Greene optics company keeps its eyes on the stars
GREENE – Most people hear “optics” and think eye glasses or camera lenses, but that is a far cry from the niche market served by Bill Kutz and the business, K&S Optics, which he recently relocated to Greene.
“We don’t do a lot of consumer work,” Kutz explained. That’s not to say that the general public isn’t familiar with his work.
“I guess our claim (to fame) is all the shuttles have our optics on them,” he said, explaining that the robotic arms on each of NASA’s space shuttles employ between 16 to 18 lenses produced by his company.
In fact, the commercial and precision grade cylindrical lenses, flat optics, beam-splitters and prisms Kutz and his team craft are used as components in the aerospace and defense industries as well as high-tech medical equipment and scientific instruments.

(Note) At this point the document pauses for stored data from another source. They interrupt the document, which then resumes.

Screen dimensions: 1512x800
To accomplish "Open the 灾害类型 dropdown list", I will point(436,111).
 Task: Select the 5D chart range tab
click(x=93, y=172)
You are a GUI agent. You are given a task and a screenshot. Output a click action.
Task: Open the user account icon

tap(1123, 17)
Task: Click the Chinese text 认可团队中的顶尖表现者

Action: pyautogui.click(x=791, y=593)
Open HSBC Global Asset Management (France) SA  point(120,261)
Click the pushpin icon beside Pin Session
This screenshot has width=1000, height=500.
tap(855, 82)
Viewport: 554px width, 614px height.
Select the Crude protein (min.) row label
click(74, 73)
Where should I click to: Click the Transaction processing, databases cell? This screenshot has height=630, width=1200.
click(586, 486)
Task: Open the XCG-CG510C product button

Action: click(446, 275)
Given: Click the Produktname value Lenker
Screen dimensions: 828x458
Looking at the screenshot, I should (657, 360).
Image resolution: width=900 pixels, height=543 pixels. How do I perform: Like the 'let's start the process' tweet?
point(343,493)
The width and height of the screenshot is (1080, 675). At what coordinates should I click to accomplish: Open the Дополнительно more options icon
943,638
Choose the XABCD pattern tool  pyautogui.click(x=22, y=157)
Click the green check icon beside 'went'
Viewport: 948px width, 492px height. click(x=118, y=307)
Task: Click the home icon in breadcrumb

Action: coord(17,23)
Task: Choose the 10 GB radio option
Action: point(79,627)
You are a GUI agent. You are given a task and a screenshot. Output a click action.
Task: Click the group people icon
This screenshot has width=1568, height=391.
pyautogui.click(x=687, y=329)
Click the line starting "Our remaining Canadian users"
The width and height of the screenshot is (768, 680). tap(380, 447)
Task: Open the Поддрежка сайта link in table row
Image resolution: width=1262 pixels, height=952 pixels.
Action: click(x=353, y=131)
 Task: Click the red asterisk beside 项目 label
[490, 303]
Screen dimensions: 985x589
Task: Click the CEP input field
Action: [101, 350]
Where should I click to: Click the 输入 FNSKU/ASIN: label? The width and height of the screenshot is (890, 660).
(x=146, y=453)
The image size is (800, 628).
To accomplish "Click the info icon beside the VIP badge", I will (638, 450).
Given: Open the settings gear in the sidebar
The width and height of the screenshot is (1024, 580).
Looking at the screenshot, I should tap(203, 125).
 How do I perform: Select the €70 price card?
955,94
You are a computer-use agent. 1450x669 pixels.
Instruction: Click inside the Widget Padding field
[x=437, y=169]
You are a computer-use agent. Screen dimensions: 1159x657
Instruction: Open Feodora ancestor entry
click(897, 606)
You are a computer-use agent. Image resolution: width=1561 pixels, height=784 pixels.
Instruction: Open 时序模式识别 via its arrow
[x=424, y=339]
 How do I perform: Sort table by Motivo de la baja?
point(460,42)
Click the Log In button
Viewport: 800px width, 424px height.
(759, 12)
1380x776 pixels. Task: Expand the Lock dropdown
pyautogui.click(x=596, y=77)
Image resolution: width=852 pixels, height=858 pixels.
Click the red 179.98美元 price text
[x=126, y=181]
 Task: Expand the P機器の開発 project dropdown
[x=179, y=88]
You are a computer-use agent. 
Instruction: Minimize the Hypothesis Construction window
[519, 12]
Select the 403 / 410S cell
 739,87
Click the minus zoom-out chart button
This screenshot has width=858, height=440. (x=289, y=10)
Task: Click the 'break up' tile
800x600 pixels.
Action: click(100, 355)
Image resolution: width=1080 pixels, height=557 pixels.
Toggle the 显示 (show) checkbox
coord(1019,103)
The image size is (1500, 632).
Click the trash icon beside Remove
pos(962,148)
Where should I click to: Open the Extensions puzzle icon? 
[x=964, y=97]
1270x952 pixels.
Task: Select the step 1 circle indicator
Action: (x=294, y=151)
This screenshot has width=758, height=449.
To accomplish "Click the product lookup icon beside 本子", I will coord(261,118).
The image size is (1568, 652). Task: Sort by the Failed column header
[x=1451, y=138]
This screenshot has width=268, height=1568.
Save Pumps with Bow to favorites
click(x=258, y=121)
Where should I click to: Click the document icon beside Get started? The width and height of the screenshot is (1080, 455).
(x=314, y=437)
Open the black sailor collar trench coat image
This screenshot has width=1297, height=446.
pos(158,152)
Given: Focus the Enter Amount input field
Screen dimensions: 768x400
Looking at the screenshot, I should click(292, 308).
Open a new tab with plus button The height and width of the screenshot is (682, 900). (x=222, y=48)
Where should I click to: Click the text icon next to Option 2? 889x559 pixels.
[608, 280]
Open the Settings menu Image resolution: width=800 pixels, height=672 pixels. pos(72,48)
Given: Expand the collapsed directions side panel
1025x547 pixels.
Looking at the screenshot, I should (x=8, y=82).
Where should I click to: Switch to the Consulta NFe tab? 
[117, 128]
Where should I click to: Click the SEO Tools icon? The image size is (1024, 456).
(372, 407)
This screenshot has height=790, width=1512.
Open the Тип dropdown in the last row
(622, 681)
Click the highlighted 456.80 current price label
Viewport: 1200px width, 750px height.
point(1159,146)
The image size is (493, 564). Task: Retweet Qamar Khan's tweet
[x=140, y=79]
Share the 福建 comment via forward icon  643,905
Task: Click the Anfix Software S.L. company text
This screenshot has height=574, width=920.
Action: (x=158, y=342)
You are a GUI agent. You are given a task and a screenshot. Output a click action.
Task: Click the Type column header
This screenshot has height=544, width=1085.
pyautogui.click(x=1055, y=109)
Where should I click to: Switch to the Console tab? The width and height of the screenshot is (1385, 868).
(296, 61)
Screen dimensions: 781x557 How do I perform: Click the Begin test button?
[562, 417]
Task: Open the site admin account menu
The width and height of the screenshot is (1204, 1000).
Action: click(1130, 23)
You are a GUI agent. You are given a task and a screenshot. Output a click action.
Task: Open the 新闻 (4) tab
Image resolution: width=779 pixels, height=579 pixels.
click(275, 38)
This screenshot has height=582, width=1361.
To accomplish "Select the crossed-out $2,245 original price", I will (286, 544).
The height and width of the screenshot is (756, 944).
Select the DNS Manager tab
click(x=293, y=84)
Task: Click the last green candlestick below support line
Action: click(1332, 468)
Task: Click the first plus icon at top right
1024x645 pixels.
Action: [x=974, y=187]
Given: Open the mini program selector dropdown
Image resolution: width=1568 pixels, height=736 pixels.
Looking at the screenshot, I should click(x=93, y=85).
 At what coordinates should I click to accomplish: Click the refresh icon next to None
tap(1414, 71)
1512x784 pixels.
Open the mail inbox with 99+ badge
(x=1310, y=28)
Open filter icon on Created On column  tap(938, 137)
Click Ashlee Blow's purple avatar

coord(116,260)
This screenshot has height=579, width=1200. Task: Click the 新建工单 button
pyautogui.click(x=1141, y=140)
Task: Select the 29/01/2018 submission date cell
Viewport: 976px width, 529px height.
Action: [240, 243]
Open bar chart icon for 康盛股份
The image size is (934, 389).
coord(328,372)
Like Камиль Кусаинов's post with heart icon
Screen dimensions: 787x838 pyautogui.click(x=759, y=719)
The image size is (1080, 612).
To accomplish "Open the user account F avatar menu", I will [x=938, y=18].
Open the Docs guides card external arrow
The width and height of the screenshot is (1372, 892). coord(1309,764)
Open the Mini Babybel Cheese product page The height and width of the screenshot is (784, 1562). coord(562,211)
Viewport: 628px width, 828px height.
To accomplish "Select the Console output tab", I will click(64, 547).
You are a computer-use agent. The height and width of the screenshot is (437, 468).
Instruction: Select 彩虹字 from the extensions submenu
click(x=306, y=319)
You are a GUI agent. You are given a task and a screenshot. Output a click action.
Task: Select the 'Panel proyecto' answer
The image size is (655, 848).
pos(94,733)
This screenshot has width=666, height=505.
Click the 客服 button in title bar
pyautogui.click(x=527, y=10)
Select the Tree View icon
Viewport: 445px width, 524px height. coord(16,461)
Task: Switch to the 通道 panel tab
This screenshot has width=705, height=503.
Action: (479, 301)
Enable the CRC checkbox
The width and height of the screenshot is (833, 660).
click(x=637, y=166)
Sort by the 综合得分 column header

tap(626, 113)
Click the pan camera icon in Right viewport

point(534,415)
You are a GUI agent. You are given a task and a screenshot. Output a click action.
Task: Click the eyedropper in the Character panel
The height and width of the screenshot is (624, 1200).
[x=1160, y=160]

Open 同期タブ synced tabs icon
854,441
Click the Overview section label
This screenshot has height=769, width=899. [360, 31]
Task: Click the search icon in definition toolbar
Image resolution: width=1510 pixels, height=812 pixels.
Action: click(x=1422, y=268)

“They go into bigger assemblies,” he explained. According to Kutz, K&S Optics is one of only six to eight companies in the country which produce some of these optical components.
Kutz has 28 years of experience and an excellent reputation in the highly specialized field. A past board member of both the American Precision Optics Manufacturing Association and the Optics and Electro-Optical Standards Council, he has played a key role in writing standards for the optical industry. He also has a reputation for being creative and innovative.
“People know that if they can’t get something done, they come to us,” said Kutz, who says many of his customers come to him by word of mouth.
The optics which K&S creates are so specialized that they custom design and build much of their own equipment. Kutz and his team deal in surface flatness tolerance levels in the ten-thousandths of an inch, and measure flatness in sub-angstrom levels, smaller than the diameter of a hydrogen atom.
While some of the equipment they use in the process involves high tech computers, the science behind what they do dates back centuries.
“We basically grind the lenses the same way Galileo did,” Kutz said.
But using the term “grinding” may be misleading, since it implies simply a mechanical process, while this process is chemical as well.
“We’re basically moving molecules to get the shape that we want,” he explained. The process can take as little as a day, or up to several weeks, depending on the lens.
According to Kutz, most of the optics they create are crafted from glass, of which their are some 2,000 types. Each bends light differently, he explained, and allows different wavelengths of light to pass through. Thermal properties vary as well, both in glass and other raw materials they work with, such as crystalline structures, he explained.
Kutz said recently he has been experimenting with the next generation of high end ultra-violet materials, as well. But don’t expect details; he’s as closed-lipped about this as he is about his client list. Which is understandable, considering the highly sensitive nature of some of the equipment for which he creates components.
According to Kutz, optics fabrication is both an art and a science.
“There is a certain amount of craftsmanship to it,” he said, explaining that it can take as many as five years for a new technician to learn the trade.
He himself got his start in the industry in 1982, when he joined Gould Precision Optics. The Binghamton-based company, a spin-off of Link Aviation, was owned by his father-in-law, Burr Gould.
“I found I loved doing this,” Kutz said.
In 1998, he left the family business and started K&S Optics in Rochester. Two years later he relocated his business back to the Binghamton area, finding a home for the venture in a 3,000 square foot facility in Hillcrest. He remained there until December of this past year, when he made his move to the Village of Greene.
“It’s much bigger,” Kutz said, of the 10,000 square foot former-machine shop on Clinton Street Extension that he has spent the last few months transforming into an optics-fabricating facility. It was the size of the facility, which he hopes will allow him to expand his capabilities, that attracted him to the location said, but said he is enjoying Greene.
“We have been welcomed,” he said. “It’s a friendly place.”
While not a factor in his decision to move his business, Kutz is interested to see what Greene’s municipal electric utility will have on his operating expenses. Particularly since he will likely use more electricity in his larger space.
“We’re hoping to see significant savings,” he said.
K&S Optics currently has three employees, including Kutz, his wife Jeanne and Jeff Baxter. That number is down from the 12 he employed before the economy took a turn for the worse in late 2008, he explained.
As the global economy faltered, “a lot of work went offshore,” he said, to Korea, Taiwan and China. Recently, however, things have started to pick back up.
“We’re seeing a bit of a turnaround already,” Kutz reported, primarily in quoting activities. He said he is hoping those quotes will turn into orders and he will be able to bring on more staff.
The Kutz family currently lives in Chenango Bridge and commutes North on Route 12 daily. But Kutz said they are considering moving to Greene, perhaps buying property and building a house.